Usure de compassion, partie 2

La résilience des proches aidants

En 2012, après avoir enfin compris que je souffrais d'usure de compassion depuis 9 ans, j'ai commencé à vouloir partager ce que j'avais appris. Mon but : éviter le plus possible à d'autres la détresse, les douleurs que j'avais éprouvées.

J'ai donc lu tout ce que je pouvais trouver sur le sujet (à l'époque, c'était bien peu), créé ma boîte à outils, monté une formation, et je me suis lancée. J'ai commencé par une formation test auprès de bénévoles dont plusieurs étaient aussi proches aidants. 

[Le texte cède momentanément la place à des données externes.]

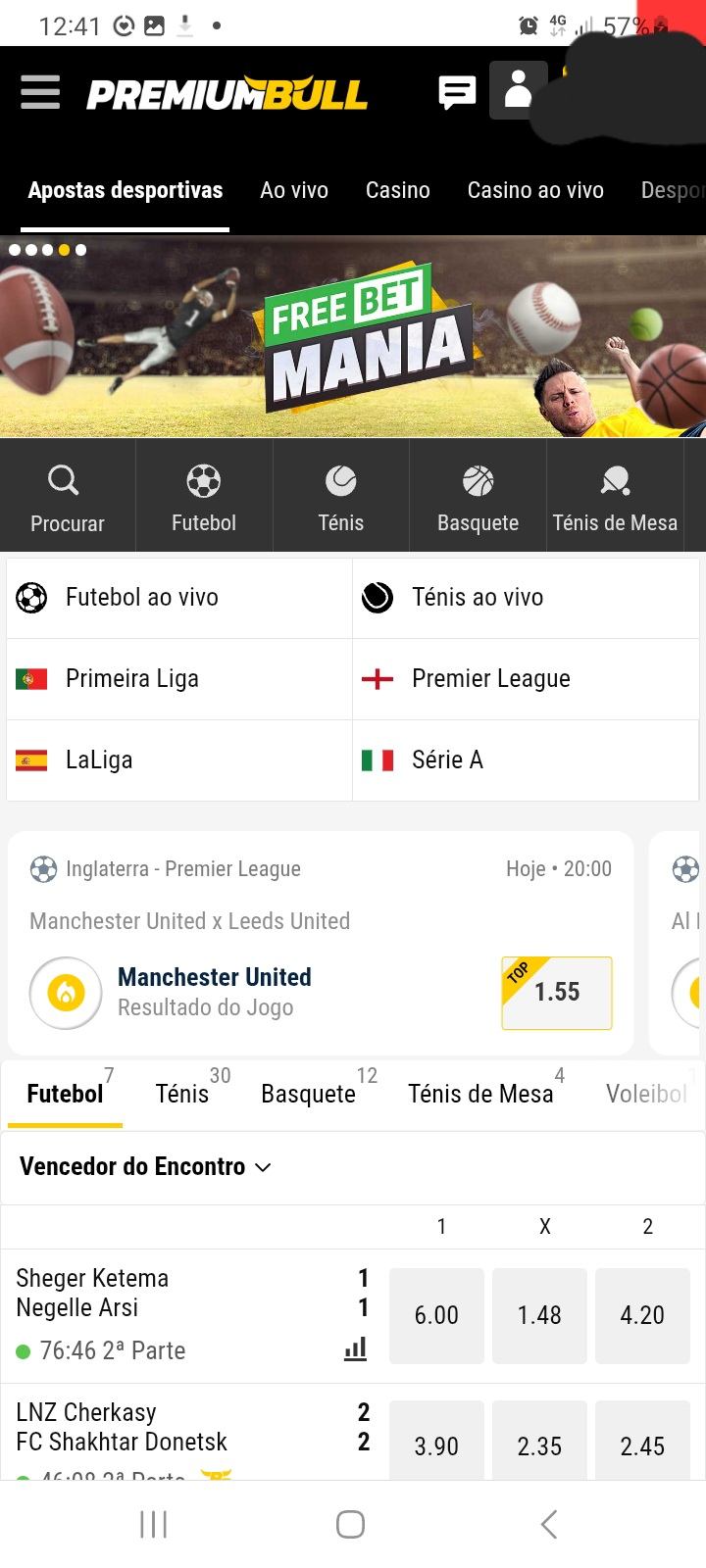Open the hamburger menu
Image resolution: width=706 pixels, height=1568 pixels.
(x=40, y=92)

Ensuite, j'ai étendu mes activités aux proches aidants, aux intervenants aussi. Car les proches aidants et les intervenants peuvent facilement s'oublier en chemin.

J'ai rencontré toutes sortes de personnes. Plusieurs centaines. En présence, et, pendant la pandémie, en virtuel. 

Ce qui m'a le plus frappé chez les proches aidants c'est cette grande, énorme solitude *. "Je ne parle plus avec mes amis, car je ne sais pas quoi leur dire." " Je ne suis plus intéressante pour personne, je n'ai jamais le temps de sortir." "Je ne sais que parler de la maladie de ma conjointe." Cette solitude m'a tellement frappée que j'ai écrit un blogue à ce sujet : Prenons soin de nos proches aidants !

Parfois aussi certains proches aidants se sentent à la fois complètement responsables de la personne aidée et entièrement submergés : "Personne ne peut le faire aussi bien que moi", "Mon conjoint ne veut personne d'autre que moi à la maison". Mais aussi : "Je n'en peux plus". "Je suis complètement épuisée."

Plusieurs proches aidants souffrent d'un grand sentiment de culpabilité : " Je n'ose pas sortir de peur qu'il arrive quelque chose". " Je ne prends pas de temps pour moi, ou si je le fais, je me sens coupable. Parce que mon conjoint a besoin de moi, et que lui, il ne peut plus faire de choses qu'il aime".

J'ai rencontré des gens qui étaient très forts et que le temps a usés. Des personnes qui se demandaient si elles étaient normales de souhaiter que la souffrance s'arrête. Des gens qui prenaient soin de leur mère qui elle ne s'était jamais occupé d'eux. Des femmes ou des hommes qui se dévouaient corps et âme envers leur conjoint ou conjointe qui ne les reconnaissait même plus.

Les statistiques les plus récentes auxquelles nous avons accès font mention de 1,5 million de proches aidants au Québec, en 2015. On peut imaginer combien il y en a aujourd'hui !

Parmi ces 1,5 million de proches aidants, près du 3/4 parlaient de stress relié à la proche aidance, et presque tous de problèmes de santé.

Dans mon livre Usure de compassion : jusqu'où aller sans se brûler? publié en 2018, j'ai recueilli le témoignage de 18 proches aidants, intervenants et bénévoles en soins palliatifs. Cet exercice fut à la fois très intense et très émouvant !

Ce fut un rare privilège pour moi d’entendre ces belles histoires, de serrer les mains de personnes qui venaient d'assister à une de mes conférences, de sentir que j’avais pu « faire la différence » dans la vie des autres grâce à mon implication dans la prévention de l’usure de compassion.

Combien de gens ai-je touchés ? Je ne les ai pas comptés. Mais pour vous donner une idée, au plus fort de la pandémie, en 2021, j'ai donné 55 conférences en virtuel et une en présence. Un peu plus d'une conférence par semaine.

Prendre soin de soi n'est pas un "réflexe naturel" chez les proches aidants. Il est malheureux qu'ils doivent parfois se rendre jusqu'au bout de leurs forces et de leurs limites pour enfin prendre conscience de l'importance de prendre soin de soi !

Je veux, avec mes conférences auprès des proches aidants, les amener à découvrir leurs propres moyens de protection pour pouvoir les utiliser de façon consciente; qu'ils soient attentifs, vigilants, à l'écoute de leurs symptômes potentiels, qu'ils reconnaissent les "feux jaunes" avant qu'ils deviennent des "feux rouges".

Les proches aidants que je rencontre, je les adore. Je les trouve tellement forts, fiers, engagés, empathiques et compatissants. Je suis contente de pouvoir mettre des sourires sur leur visage, de leur donner des outils pour aller mieux et pouvoir continuer sans se brûler.

Dans mon prochain article, je vous parlerai plus en détails des rencontres avec des intervenants.

 *Heureusement, il existe plusieurs organismes qui accompagnent les proches aidants et leur offrent divers services dont les groupes de soutien qui leur permettent de parler avec d'autres proches aidants qui vivent la même chose qu'eux.